(Rows on where targets appear)
Start
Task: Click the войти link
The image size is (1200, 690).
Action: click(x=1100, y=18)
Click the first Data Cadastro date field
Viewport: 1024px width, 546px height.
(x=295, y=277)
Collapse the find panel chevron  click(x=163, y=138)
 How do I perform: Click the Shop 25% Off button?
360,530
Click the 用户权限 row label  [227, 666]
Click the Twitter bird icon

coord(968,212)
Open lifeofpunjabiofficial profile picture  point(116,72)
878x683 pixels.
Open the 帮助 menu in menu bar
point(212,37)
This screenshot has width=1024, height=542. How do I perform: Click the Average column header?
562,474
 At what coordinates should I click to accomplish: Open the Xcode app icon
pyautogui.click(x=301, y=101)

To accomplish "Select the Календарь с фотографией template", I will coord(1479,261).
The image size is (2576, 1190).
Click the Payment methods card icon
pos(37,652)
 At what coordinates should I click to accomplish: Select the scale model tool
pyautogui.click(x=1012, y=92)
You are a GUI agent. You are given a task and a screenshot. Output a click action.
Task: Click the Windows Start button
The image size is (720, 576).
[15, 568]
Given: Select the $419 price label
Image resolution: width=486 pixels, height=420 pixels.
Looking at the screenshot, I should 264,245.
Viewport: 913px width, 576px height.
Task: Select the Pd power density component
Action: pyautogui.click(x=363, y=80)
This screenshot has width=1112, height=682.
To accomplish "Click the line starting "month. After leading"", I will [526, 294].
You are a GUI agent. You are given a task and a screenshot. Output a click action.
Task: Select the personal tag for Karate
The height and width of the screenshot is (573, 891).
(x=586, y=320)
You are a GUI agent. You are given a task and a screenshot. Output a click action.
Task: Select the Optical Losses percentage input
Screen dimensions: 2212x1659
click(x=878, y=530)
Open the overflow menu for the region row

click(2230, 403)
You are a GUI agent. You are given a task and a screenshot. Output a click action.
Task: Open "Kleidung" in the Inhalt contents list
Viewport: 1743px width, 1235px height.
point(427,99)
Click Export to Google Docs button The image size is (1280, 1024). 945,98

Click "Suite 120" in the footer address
End
• _Your instructions_: In the records, from the first line down to the line containing "Action: pyautogui.click(x=363, y=80)", substitute "The screenshot size is" for "The image size is" and write those lines out again with nothing else altered.

• _Final answer_:
Task: Click the войти link
The screenshot size is (1200, 690).
Action: click(x=1100, y=18)
Click the first Data Cadastro date field
Viewport: 1024px width, 546px height.
(x=295, y=277)
Collapse the find panel chevron  click(x=163, y=138)
 How do I perform: Click the Shop 25% Off button?
360,530
Click the 用户权限 row label  [227, 666]
Click the Twitter bird icon

coord(968,212)
Open lifeofpunjabiofficial profile picture  point(116,72)
878x683 pixels.
Open the 帮助 menu in menu bar
point(212,37)
This screenshot has width=1024, height=542. How do I perform: Click the Average column header?
562,474
 At what coordinates should I click to accomplish: Open the Xcode app icon
pyautogui.click(x=301, y=101)

To accomplish "Select the Календарь с фотографией template", I will coord(1479,261).
The screenshot size is (2576, 1190).
Click the Payment methods card icon
pos(37,652)
 At what coordinates should I click to accomplish: Select the scale model tool
pyautogui.click(x=1012, y=92)
You are a GUI agent. You are given a task and a screenshot. Output a click action.
Task: Click the Windows Start button
The screenshot size is (720, 576).
[15, 568]
Given: Select the $419 price label
Image resolution: width=486 pixels, height=420 pixels.
Looking at the screenshot, I should 264,245.
Viewport: 913px width, 576px height.
Task: Select the Pd power density component
Action: pyautogui.click(x=363, y=80)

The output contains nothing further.